**Dataset rows:**
# # # # #
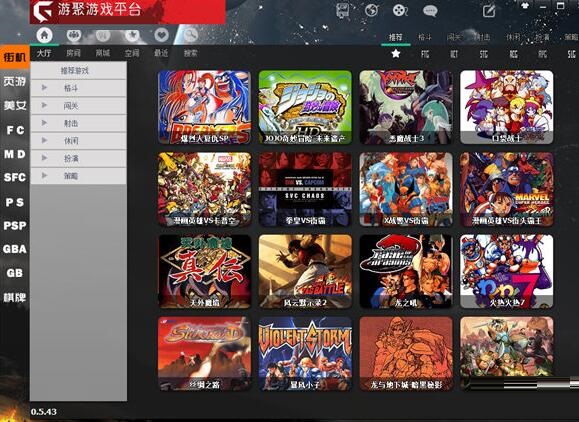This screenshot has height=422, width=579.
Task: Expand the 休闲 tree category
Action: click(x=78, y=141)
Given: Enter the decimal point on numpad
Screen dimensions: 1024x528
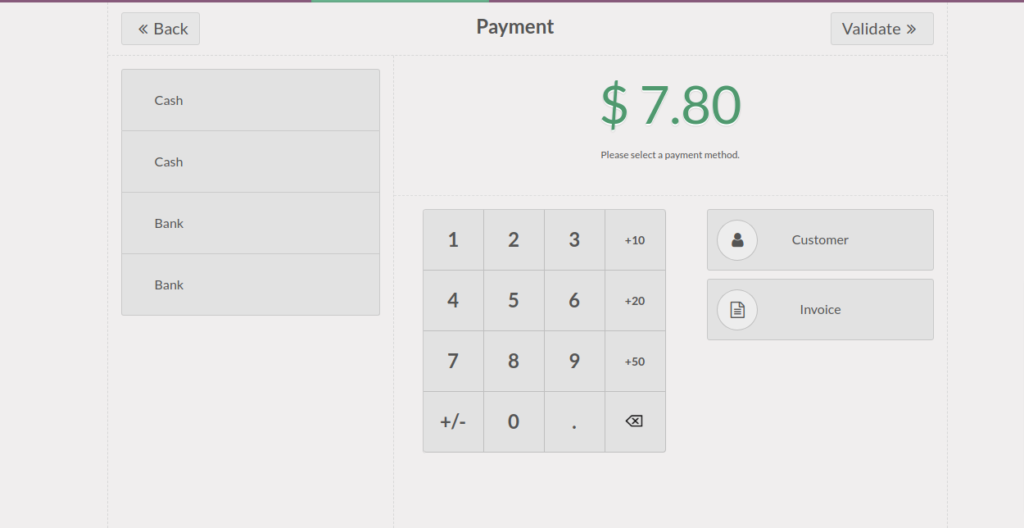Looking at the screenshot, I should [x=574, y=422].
# # # # #
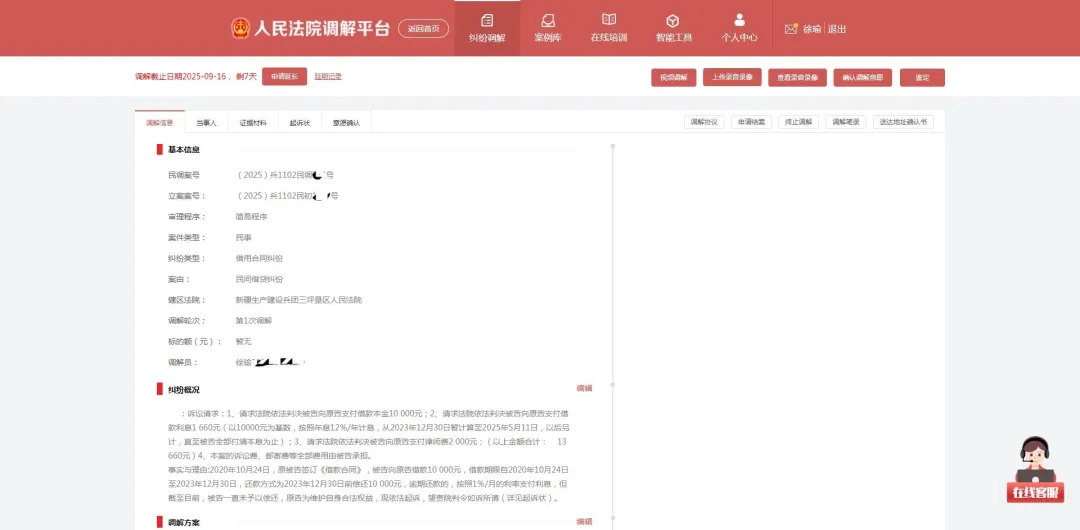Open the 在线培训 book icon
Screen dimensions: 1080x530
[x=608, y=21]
# # # # #
**Exercise description:**
Copy out the records from the line containing "Given: Enter the decimal point on numpad" through the line containing "Looking at the", including both of those lines. Leave out any pictures.

**Written response:**
Given: Enter the decimal point on numpad
Screen dimensions: 1024x528
Looking at the screenshot, I should [x=574, y=422].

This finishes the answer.